UNION vs UNION ALL in MySQL
Introduction
Combining query results has two flavors with major performance differences.
UNION removes duplicates while UNION ALL keeps all rows.
They are widely used for:
- Data merging with/without deduplication
- Performance optimization
- Report generation
What is UNION vs UNION ALL
UNION = Combine + Remove duplicates
UNION ALL = Combine + Keep all rows (faster)
Basic Syntax Comparison
sql
-- UNION (removes duplicates)
SELECT name FROM Students
UNION
SELECT name FROM Graduates;
-- UNION ALL (keeps duplicates)
SELECT name FROM Students
UNION ALL
SELECT name FROM Graduates;
Example
sql
-- Students table: Amit, Rahul, Amit
-- Graduates table: Rahul, Priya
-- UNION result: Amit, Rahul, Priya (3 rows)
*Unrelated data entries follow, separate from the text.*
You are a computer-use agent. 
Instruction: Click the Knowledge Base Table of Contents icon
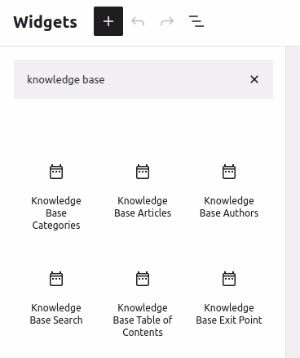click(143, 279)
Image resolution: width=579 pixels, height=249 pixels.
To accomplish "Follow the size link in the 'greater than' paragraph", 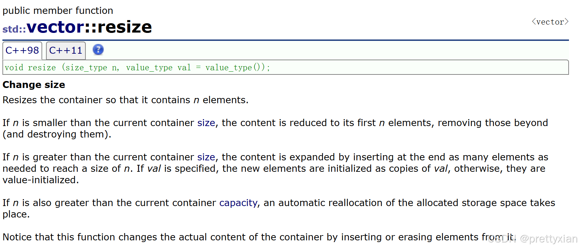I will 206,157.
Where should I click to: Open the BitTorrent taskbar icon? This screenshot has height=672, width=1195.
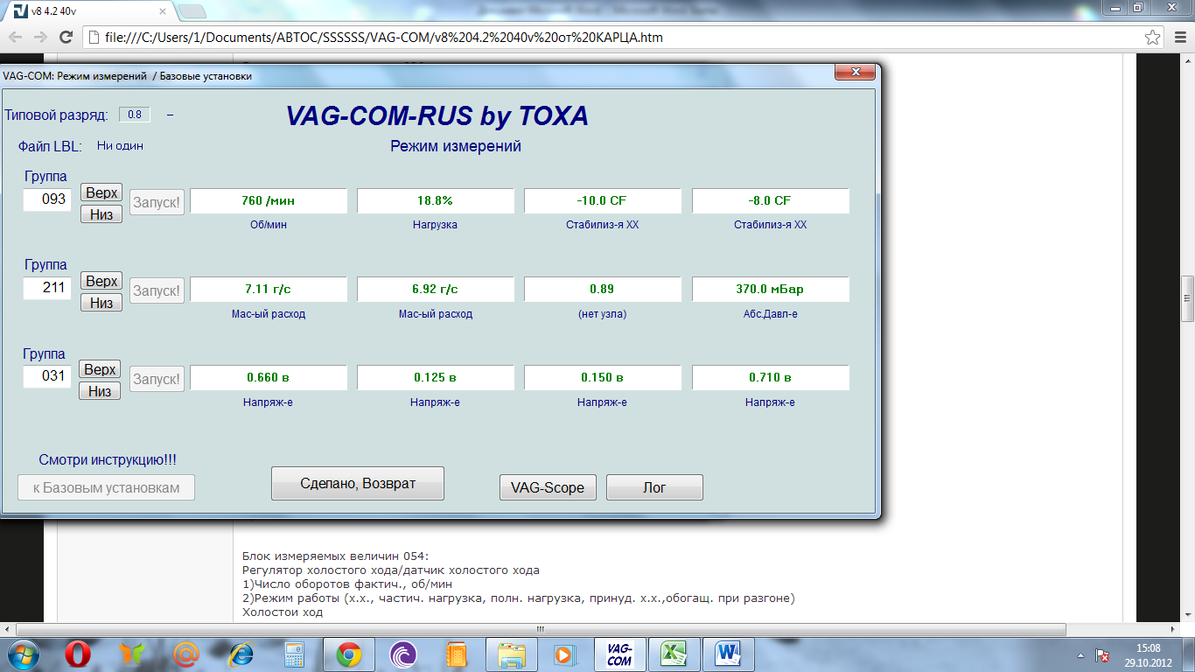403,655
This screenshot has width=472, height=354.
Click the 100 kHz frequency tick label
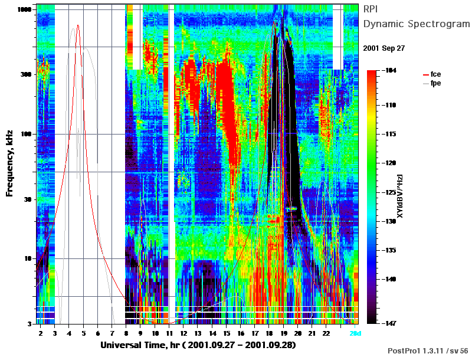coord(26,134)
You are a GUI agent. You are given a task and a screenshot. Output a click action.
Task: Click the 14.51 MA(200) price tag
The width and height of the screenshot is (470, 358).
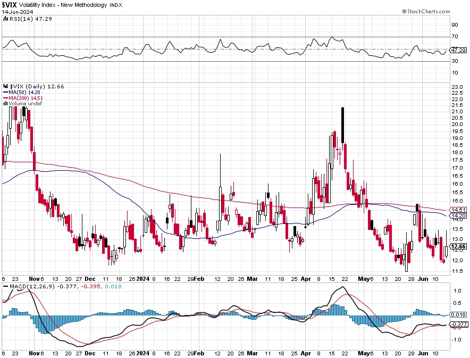point(458,210)
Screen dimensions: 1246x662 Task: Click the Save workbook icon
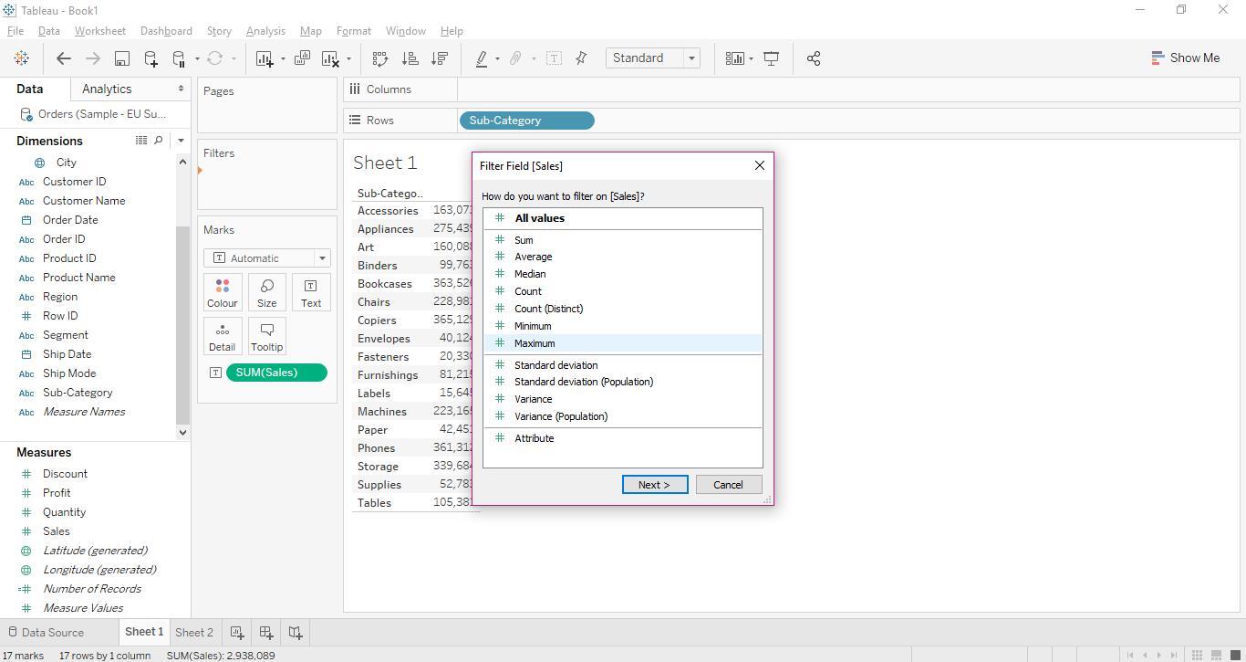click(x=121, y=58)
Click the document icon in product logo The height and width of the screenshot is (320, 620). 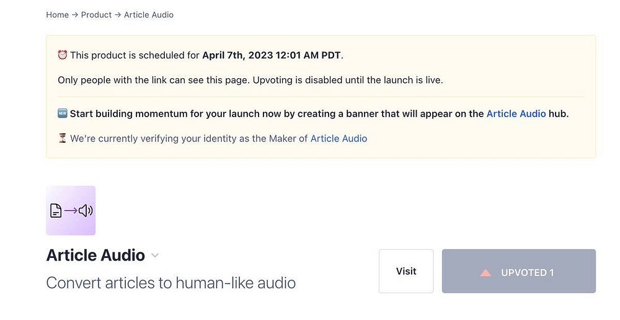[x=56, y=211]
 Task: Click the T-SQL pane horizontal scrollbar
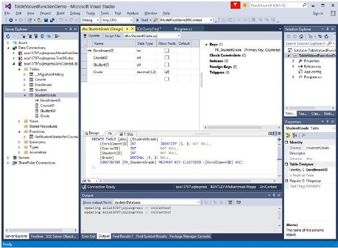[x=187, y=181]
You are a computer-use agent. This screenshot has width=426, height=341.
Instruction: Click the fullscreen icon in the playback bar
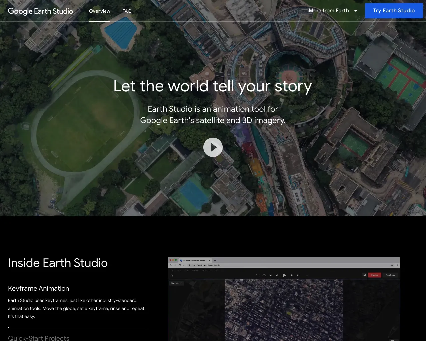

-- UNION ALL result: Amit, Rahul, Amit, Rahul, Priya (5 rows)
Performance Difference
UNION ALL is 2-10x faster than UNION.
sql
-- UNION: Sort + Deduplicate (expensive)
SELECT * FROM Table1 UNION SELECT * FROM Table2;
-- UNION ALL: Direct concatenate (fast)
SELECT * FROM Table1 UNION ALL SELECT * FROM Table2;
When to Use UNION
Deduplication required.
sql
SELECT DISTINCT city FROM Students
UNION
SELECT DISTINCT city FROM Teachers;
When to Use UNION ALL
Duplicates OK or performance critical.
sql
-- Log analysis (duplicates expected)
SELECT event, timestamp FROM TodayLogs
UNION ALL
SELECT event, timestamp FROM YesterdayLogs;
UNION ALL with ORDER BY
Sort applies to the combined result.
sql
SELECT name, marks FROM Students WHERE marks > 90
UNION ALL
SELECT name, score FROM Graduates WHERE score > 90
ORDER BY marks DESC;
Memory Usage Comparison
| Operator | Sort Buffer | Memory | Speed |
| UNION | Yes | High | Slow |
| UNION ALL | No | Low | Fast |
UNION with Multiple Queries
Mixing behaviours.
sql
SELECT name FROM Students
UNION ALL
SELECT name FROM Graduates
UNION
SELECT name FROM Alumni;
UNION in Subqueries
Performance matters in nested queries.
sql
SELECT * FROM Reports
WHERE category IN (
SELECT category FROM ActiveCats
UNION ALL
SELECT category FROM SpecialCats
);
UNION with LIMIT
Limit the final combined result.
sql
SELECT * FROM Students WHERE marks > 90
UNION ALL
SELECT * FROM Graduates WHERE score > 90
ORDER BY marks DESC
LIMIT 10;
Execution Order
UNION: Each SELECT → Sort/Dedupe → Combine → ORDER BY → LIMIT
UNION ALL: Each SELECT → Direct Combine → ORDER BY → LIMIT
Performance Considerations
- 90% cases: Use UNION ALL unless deduplication is needed
- Large datasets: UNION may spill to disk
- Indexes work on individual SELECTs
- UNION ALL avoids sort buffer usage
Important Notes
- UNION = UNION DISTINCT
- UNION ALL never removes duplicates
- ORDER BY applies to the final result only
- Column count/types must match
- UNION is slower even with no duplicates
Example Scenario
Daily sales report (duplicates expected):
sql
SELECT 'Online' as source, product, quantity, sale_date
FROM OnlineSales WHERE sale_date = CURDATE()
UNION ALL
SELECT 'Store' as source, product, quantity, sale_date
FROM StoreSales WHERE sale_date = CURDATE()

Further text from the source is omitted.